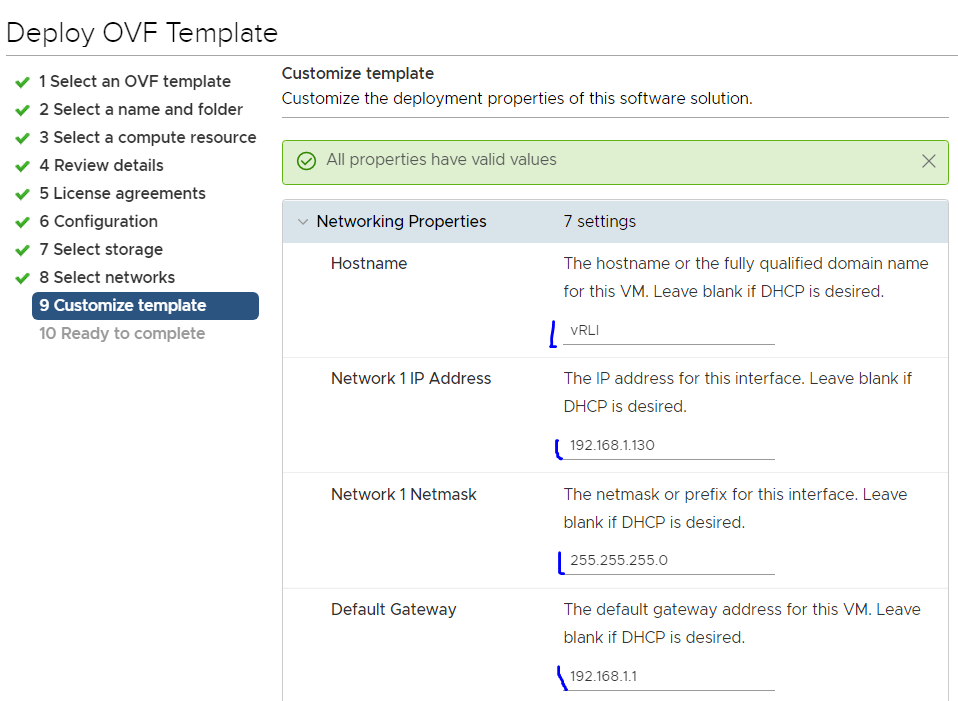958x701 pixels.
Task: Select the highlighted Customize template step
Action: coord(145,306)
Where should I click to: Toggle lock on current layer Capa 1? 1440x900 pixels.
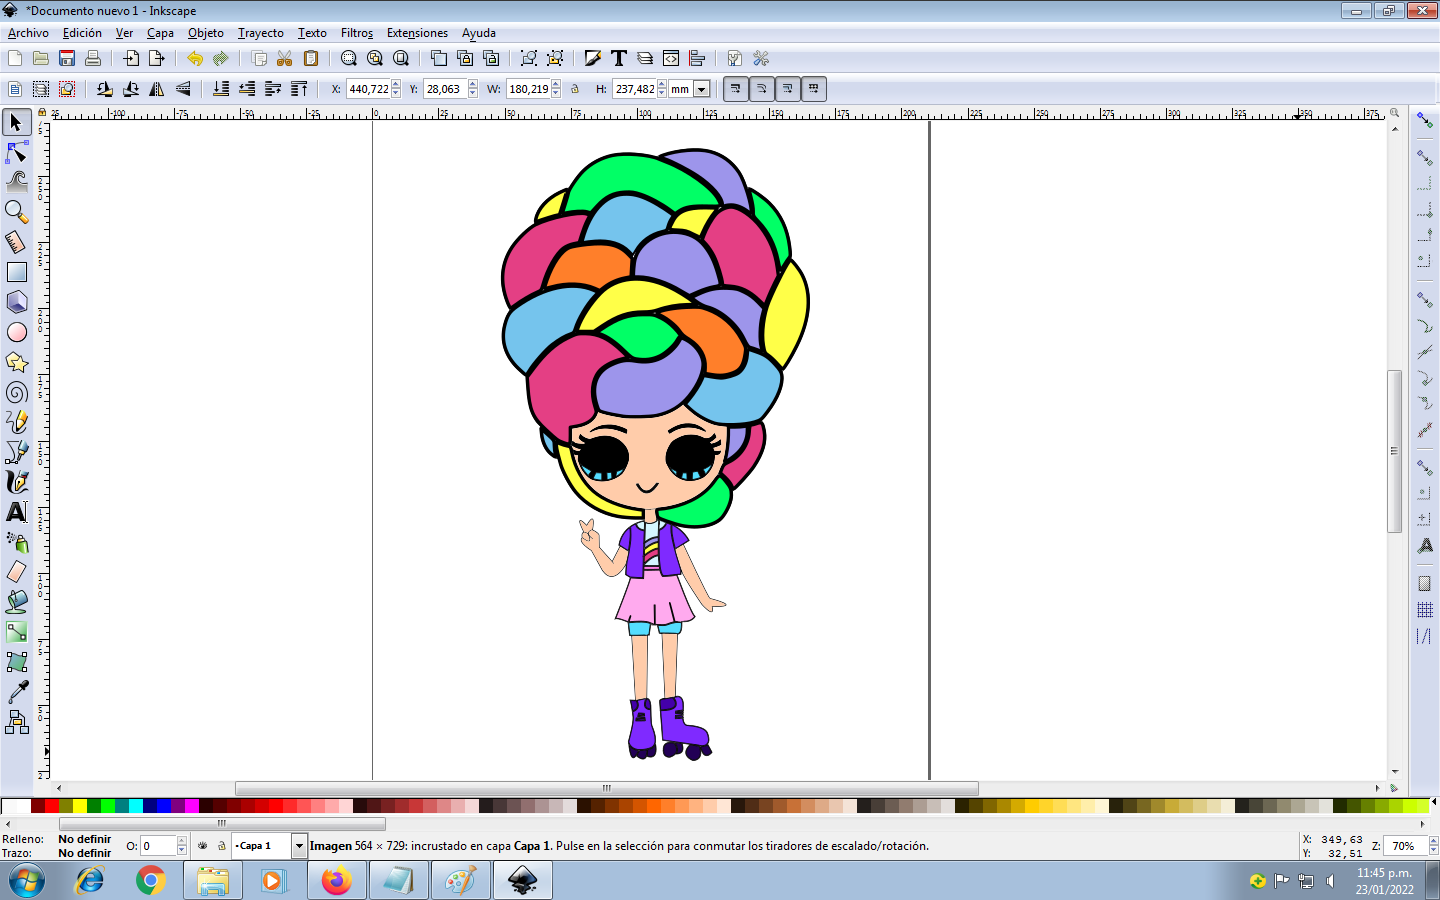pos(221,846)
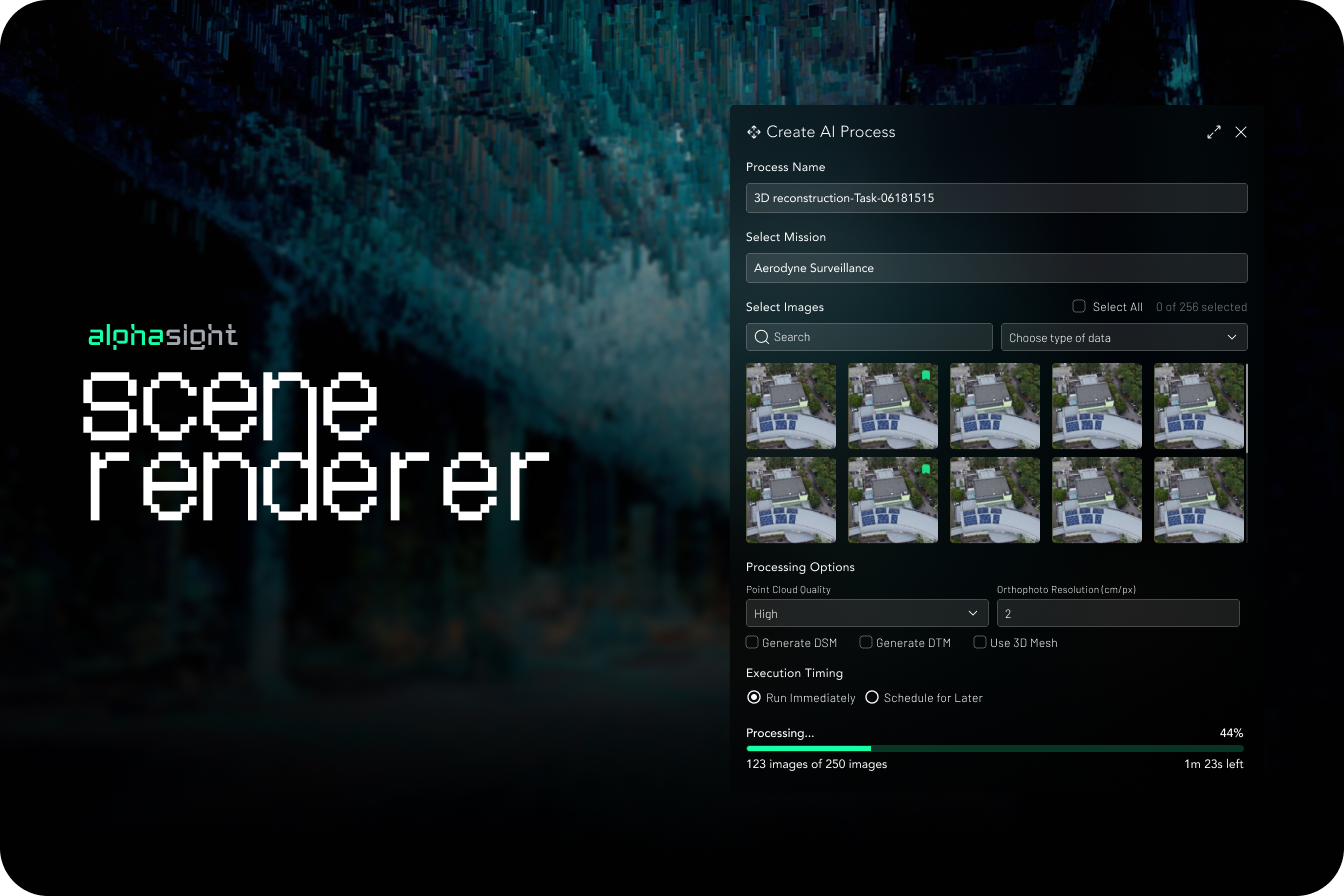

※

(WORK REQUIRED) Please repeat the lines that run from the one holding "Where should I" to the last line of the material, both included, exactly and without pictures.

(TASK SOLUTION)
Where should I click to: Toggle lock on current layer Capa 1? 1440x900 pixels.
pos(221,846)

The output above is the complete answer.